§ **What needs to be done**: Set down the records exactly as they appear, from the line containing "Open more options for khongphaijhope tweet" through the end of the records.

——

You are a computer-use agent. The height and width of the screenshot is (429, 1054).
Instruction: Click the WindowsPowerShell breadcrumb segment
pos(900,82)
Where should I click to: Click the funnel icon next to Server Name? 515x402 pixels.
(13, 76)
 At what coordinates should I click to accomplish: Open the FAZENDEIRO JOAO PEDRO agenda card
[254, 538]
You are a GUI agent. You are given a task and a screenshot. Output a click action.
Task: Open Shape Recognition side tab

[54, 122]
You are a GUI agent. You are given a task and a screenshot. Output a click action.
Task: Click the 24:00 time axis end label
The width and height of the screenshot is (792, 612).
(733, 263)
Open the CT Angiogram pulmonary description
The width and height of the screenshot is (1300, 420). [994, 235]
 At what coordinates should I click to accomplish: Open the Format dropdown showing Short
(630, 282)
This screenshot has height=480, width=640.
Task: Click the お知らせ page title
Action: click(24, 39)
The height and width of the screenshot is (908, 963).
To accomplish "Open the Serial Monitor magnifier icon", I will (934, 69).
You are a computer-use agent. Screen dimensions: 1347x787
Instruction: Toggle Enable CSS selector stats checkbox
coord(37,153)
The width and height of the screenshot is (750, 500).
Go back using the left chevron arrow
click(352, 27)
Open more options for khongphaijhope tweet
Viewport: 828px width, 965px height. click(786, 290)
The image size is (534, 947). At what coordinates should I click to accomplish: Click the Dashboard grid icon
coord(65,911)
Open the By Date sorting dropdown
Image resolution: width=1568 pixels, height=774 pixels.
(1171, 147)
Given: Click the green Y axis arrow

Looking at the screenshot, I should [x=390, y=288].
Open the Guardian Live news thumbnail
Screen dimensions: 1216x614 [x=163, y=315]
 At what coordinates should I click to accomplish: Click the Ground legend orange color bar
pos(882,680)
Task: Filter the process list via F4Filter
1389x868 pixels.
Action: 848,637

——

§ **Answer to the task**:
Open more options for khongphaijhope tweet
Viewport: 828px width, 965px height. click(786, 290)
The image size is (534, 947). At what coordinates should I click to accomplish: Click the Dashboard grid icon
coord(65,911)
Open the By Date sorting dropdown
Image resolution: width=1568 pixels, height=774 pixels.
(1171, 147)
Given: Click the green Y axis arrow

Looking at the screenshot, I should [x=390, y=288].
Open the Guardian Live news thumbnail
Screen dimensions: 1216x614 [x=163, y=315]
 At what coordinates should I click to accomplish: Click the Ground legend orange color bar
pos(882,680)
Task: Filter the process list via F4Filter
1389x868 pixels.
Action: 848,637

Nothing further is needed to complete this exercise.